[Document extract]:
Dave Balza

Biographical details
- Born: August 15, 1969 (age 56) South Haven, Michigan, U.S.
- Alma mater: University of Michigan

Coaching career (HC unless noted)
- 1991–1996: Cleveland State (asst.)
- 1996–1998: Ashland (asst.)
- 1998–2001: Saint Joseph's (IN)
- 2002–2011: Florida Gulf Coast
- 2012–2013: Bethany Lutheran College
- 2013–2021: Palm Beach Atlantic

Head coaching record
- Overall: 290–289 (.501)
- Tournaments: 0–1 (NCAA Division II)

Accomplishments and honors

Championships
- 2012 Upper Midwest Athletic Conference;

Awards
- GLVC Coach of the Year (2001); Region Coach of the Year (2001); National Independent Coach of the Year (2005); UMAC Coach of the Year (2011–12);

= Dave Balza =

American basketball player-coach

David William Balza (born August 15, 1969) is a former American college basketball coach for the Palm Beach Atlantic Sailfish and was the first head men's basketball coach in Florida Gulf Coast University history. He served from their inaugural season in 2002–03 through the 2010–11 season, after which he was fired. He was student manager for the 1988–89 Michigan Wolverines men's basketball team that won the 1989 NCAA Division I men's basketball tournament. He retired from coaching at the conclusion of the 2020-21 season.

[Supplied data]:

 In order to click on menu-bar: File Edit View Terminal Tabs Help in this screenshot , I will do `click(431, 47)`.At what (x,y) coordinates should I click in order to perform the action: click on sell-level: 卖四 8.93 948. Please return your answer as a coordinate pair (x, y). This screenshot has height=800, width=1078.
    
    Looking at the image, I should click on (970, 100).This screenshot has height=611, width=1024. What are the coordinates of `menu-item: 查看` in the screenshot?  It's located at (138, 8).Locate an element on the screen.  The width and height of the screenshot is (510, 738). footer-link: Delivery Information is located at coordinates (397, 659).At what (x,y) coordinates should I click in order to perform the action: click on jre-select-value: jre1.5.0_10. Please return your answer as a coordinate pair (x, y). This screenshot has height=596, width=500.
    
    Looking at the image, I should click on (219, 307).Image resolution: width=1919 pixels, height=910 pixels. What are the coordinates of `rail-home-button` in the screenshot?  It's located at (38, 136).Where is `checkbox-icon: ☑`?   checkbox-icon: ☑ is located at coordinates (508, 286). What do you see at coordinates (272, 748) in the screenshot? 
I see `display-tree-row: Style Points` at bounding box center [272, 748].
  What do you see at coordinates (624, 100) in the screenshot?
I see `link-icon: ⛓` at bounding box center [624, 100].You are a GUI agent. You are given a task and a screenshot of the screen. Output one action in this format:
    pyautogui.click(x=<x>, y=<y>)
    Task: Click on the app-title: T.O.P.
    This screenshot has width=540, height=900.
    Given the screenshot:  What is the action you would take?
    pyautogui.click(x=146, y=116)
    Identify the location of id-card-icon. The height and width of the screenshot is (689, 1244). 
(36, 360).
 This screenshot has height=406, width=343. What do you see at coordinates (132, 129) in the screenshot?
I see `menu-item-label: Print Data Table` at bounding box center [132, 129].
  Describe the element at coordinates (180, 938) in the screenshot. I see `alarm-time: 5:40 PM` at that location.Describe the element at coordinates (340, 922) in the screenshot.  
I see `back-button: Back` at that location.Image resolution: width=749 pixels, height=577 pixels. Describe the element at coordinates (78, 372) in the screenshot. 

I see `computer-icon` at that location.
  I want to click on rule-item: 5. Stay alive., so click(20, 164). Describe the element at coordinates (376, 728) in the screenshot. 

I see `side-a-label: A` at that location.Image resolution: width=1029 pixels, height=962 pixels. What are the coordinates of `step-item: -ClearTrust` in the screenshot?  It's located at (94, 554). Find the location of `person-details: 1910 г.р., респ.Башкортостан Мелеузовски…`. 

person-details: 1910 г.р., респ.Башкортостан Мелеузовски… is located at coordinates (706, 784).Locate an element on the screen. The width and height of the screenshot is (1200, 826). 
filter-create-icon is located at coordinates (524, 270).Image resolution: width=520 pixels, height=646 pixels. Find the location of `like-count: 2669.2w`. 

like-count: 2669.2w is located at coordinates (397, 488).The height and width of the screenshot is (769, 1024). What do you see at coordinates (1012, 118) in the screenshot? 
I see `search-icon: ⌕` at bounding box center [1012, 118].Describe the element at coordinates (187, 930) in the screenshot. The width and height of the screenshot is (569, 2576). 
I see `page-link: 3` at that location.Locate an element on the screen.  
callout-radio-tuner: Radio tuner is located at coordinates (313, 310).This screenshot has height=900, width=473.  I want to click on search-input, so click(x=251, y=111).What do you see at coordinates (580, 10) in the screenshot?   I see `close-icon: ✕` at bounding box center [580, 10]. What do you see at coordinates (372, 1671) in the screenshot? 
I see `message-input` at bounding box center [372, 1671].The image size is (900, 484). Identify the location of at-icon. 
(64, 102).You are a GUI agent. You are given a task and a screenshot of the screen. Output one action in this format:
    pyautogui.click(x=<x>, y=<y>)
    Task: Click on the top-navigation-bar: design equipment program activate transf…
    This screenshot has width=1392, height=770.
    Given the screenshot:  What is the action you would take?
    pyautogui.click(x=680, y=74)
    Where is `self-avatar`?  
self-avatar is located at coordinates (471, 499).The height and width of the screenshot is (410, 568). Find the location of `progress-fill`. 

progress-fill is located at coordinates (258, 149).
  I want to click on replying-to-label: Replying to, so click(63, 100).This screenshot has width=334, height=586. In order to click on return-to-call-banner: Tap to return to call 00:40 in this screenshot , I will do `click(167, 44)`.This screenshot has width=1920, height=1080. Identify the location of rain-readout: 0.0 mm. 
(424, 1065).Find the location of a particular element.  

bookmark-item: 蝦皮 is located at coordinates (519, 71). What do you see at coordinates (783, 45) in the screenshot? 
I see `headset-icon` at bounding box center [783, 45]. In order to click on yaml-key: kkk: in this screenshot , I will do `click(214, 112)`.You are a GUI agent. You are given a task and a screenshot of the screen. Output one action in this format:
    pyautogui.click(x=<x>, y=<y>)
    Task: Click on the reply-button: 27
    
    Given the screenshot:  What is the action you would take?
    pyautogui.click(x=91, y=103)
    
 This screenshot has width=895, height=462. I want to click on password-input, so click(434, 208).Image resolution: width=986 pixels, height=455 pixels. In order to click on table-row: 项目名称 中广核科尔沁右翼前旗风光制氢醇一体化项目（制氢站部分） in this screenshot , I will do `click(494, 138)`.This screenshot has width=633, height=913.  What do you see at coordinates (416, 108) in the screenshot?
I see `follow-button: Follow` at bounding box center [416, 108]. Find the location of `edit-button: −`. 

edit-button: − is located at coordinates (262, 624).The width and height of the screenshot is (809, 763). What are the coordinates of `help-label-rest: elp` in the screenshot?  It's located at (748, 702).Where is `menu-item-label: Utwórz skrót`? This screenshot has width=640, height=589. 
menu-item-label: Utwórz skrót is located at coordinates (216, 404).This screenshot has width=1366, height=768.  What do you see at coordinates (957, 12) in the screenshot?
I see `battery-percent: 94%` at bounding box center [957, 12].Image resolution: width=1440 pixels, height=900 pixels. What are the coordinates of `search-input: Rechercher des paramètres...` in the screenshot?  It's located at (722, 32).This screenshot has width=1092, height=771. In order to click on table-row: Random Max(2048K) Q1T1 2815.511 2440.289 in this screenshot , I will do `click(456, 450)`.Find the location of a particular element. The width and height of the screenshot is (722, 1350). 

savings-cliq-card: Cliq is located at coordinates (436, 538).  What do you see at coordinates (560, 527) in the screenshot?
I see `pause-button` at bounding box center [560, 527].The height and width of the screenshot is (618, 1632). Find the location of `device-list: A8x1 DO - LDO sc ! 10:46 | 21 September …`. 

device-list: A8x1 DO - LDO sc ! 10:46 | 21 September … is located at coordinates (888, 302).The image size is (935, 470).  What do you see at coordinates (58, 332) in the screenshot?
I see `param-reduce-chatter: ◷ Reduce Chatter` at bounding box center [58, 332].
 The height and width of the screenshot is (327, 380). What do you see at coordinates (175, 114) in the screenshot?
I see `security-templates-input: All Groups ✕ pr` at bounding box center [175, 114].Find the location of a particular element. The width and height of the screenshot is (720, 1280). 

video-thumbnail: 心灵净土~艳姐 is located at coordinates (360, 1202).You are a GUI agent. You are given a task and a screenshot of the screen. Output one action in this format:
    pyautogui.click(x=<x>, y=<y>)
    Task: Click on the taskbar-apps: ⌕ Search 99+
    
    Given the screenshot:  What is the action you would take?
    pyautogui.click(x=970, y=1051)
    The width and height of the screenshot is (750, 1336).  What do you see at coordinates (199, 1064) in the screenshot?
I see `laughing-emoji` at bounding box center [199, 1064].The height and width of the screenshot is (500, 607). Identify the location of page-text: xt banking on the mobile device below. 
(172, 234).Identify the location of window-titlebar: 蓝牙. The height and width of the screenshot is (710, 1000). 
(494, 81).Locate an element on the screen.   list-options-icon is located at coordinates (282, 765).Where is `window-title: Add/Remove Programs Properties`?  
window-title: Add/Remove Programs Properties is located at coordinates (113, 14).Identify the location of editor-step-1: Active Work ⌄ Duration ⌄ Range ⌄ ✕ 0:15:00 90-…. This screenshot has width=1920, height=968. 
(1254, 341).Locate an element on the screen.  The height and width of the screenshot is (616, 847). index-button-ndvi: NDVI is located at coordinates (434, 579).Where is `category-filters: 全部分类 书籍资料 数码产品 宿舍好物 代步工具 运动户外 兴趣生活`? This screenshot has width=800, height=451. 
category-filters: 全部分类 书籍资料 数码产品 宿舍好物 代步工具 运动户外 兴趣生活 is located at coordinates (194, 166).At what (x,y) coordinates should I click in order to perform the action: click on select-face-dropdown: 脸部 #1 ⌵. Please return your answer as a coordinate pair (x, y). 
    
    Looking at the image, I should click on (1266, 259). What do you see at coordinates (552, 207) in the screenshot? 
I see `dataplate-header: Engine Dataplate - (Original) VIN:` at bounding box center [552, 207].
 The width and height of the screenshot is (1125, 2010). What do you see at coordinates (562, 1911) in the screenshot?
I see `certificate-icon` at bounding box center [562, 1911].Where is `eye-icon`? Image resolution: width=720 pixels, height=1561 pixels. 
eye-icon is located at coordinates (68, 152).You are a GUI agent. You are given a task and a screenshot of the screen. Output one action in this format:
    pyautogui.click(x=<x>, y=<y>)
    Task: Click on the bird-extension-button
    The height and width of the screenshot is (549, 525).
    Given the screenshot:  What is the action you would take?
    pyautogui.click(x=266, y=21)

[Tasks for this exercise]:
(a) Rewrite the Dave Balza profile starting at "- Alma mater: University" and ending at "(NCAA Division II)", changing "Florida Gulf Coast" to "FGCU".
(b) Continue the Dave Balza profile from where it stops.

[Written responses]:
(a)
- Alma mater: University of Michigan

Coaching career (HC unless noted)
- 1991–1996: Cleveland State (asst.)
- 1996–1998: Ashland (asst.)
- 1998–2001: Saint Joseph's (IN)
- 2002–2011: FGCU
- 2012–2013: Bethany Lutheran College
- 2013–2021: Palm Beach Atlantic

Head coaching record
- Overall: 290–289 (.501)
- Tournaments: 0–1 (NCAA Division II)

(b)
==Head coaching record==

Statistics overview
| Season | Team | Overall | Conference | Standing | Postseason |
Saint Joseph's College (Indiana) (Great Lakes Valley Conference) (1998–2001)
| 1998–99 | St. Joseph's | 9–18 | 8–14 | 8th |  |
| 1999–00 | St. Joseph's | 8–18 | 4–16 | T-11th |  |
| 2000–01 | St. Joseph's | 18–13 | 11–9 | 4th |  |
| St. Joseph's: |  | 35–49 (.417) | 23–39 (.371) |  |  |  |  |  |
Florida Gulf Coast Eagles (Independent) (2002–2007)
| 2002–03 | Florida Gulf Coast | 23–9 |  |  |  |
| 2003–04 | Florida Gulf Coast | 22–5 |  |  |  |
| 2004–05 | Florida Gulf Coast | 24–7 |  |  | Division II First Round |
| 2005–06 | Florida Gulf Coast | 18–12 |  |  |  |
| 2006–07 | Florida Gulf Coast | 27–6 |  |  |  |
Florida Gulf Coast Eagles (Atlantic Sun Conference) (2007–2011)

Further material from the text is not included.